Read the listing and extract each line that includes the word "agent".

## Information given
---*---
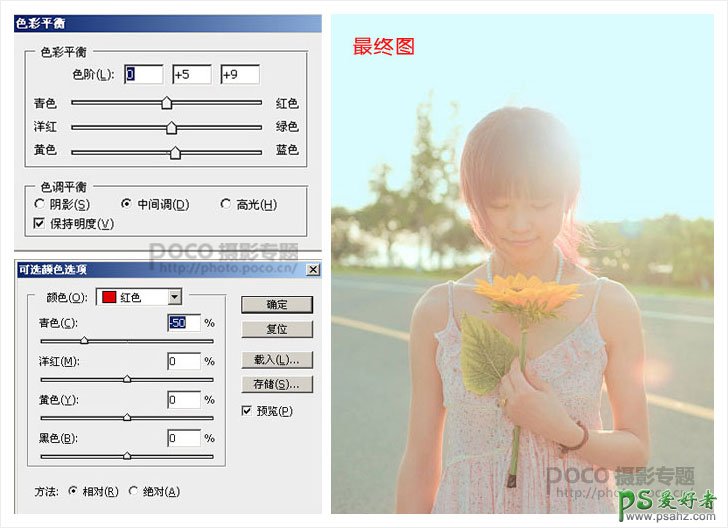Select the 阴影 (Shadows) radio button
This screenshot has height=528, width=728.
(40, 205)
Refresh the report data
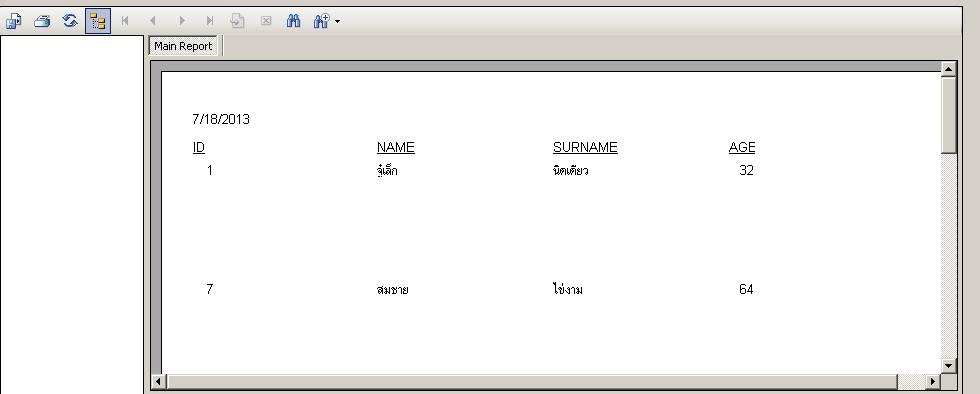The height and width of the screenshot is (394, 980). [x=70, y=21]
---*---
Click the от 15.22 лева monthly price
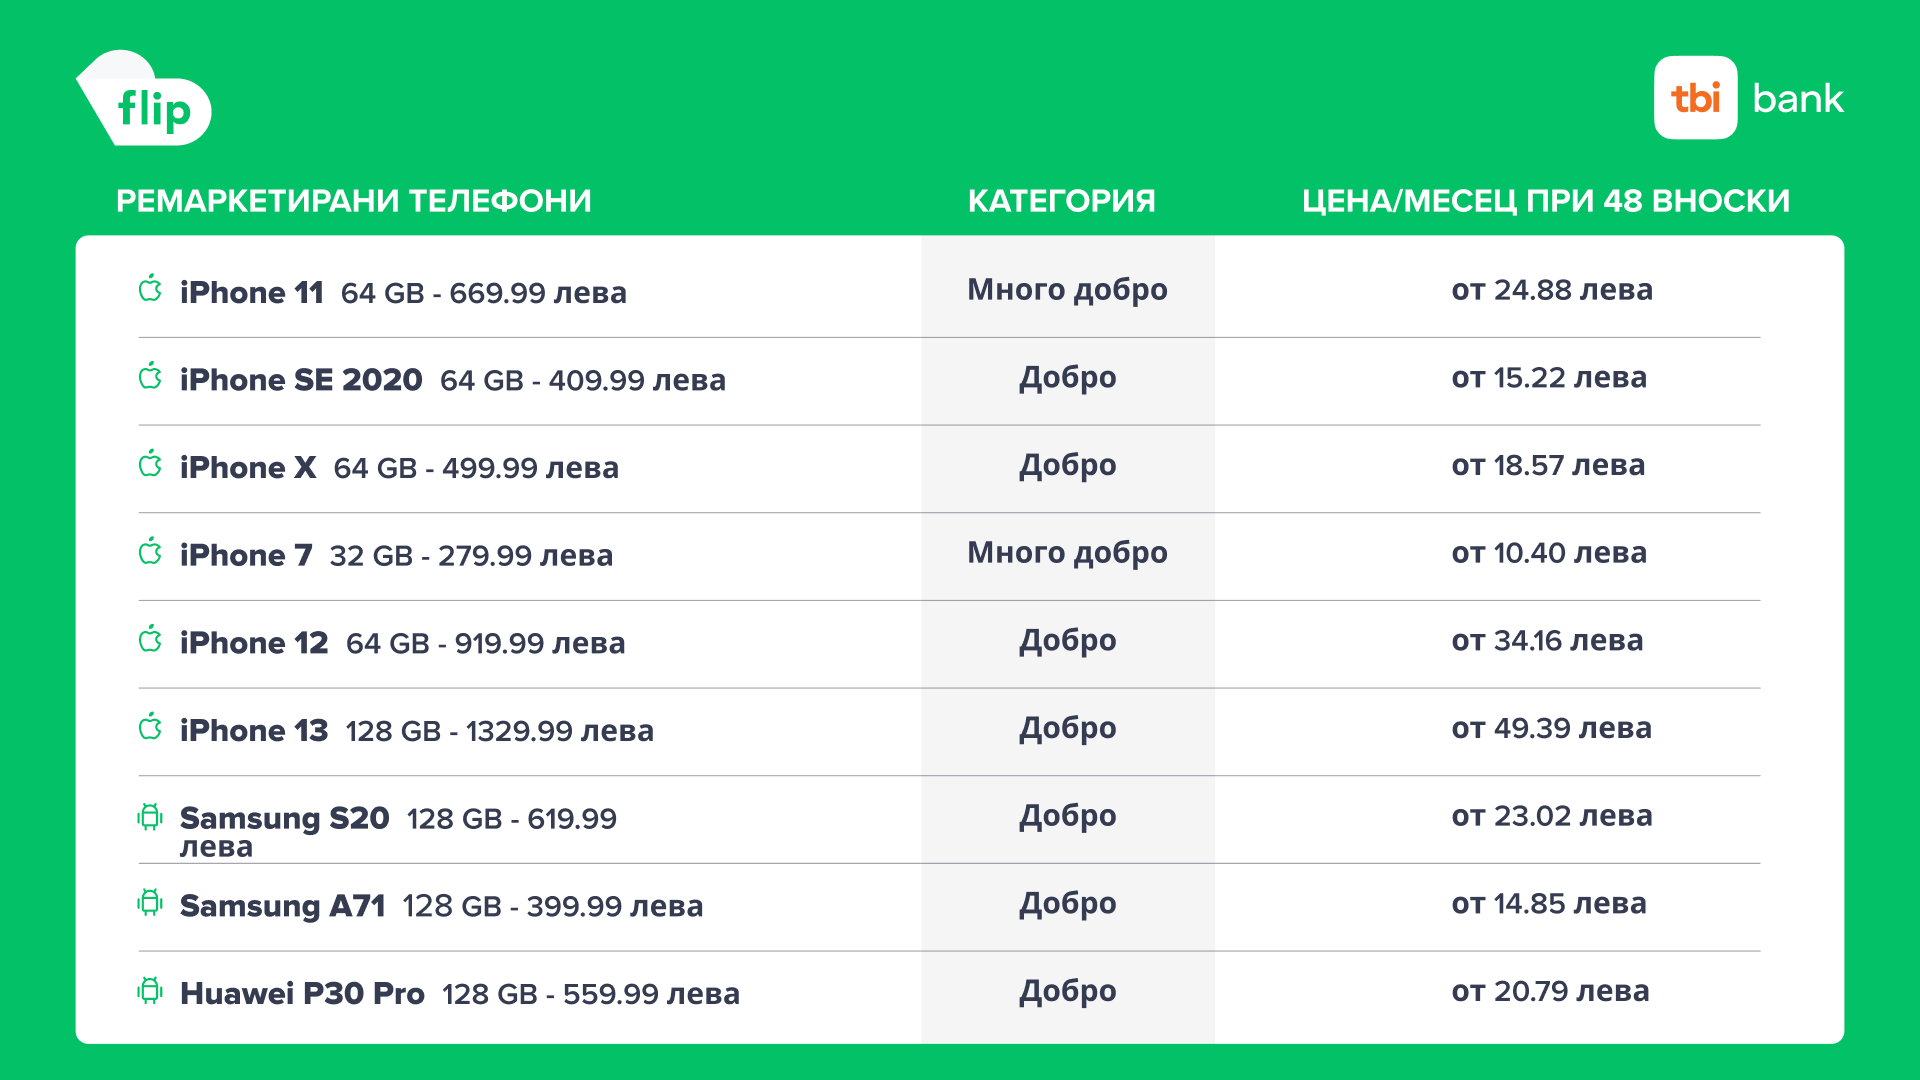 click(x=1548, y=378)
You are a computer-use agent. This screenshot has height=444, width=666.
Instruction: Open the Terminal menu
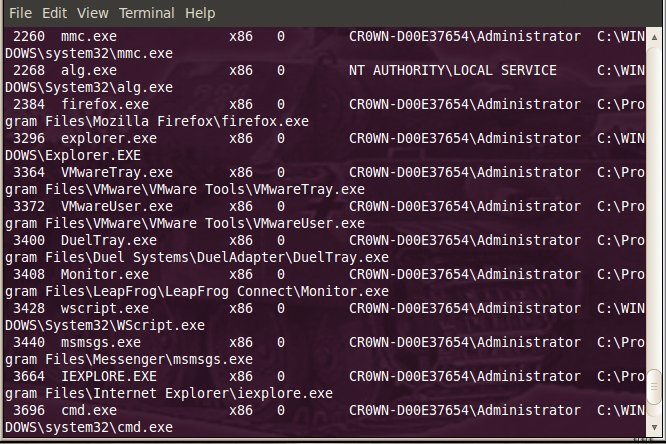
---*---
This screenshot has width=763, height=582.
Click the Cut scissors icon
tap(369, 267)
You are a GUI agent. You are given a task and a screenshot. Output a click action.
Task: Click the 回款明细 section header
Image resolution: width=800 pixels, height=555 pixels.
---*---
## Expected output
You are a computer-use agent. This screenshot has height=444, width=666.
You are a GUI agent. You are given a task and a screenshot. Output a click action.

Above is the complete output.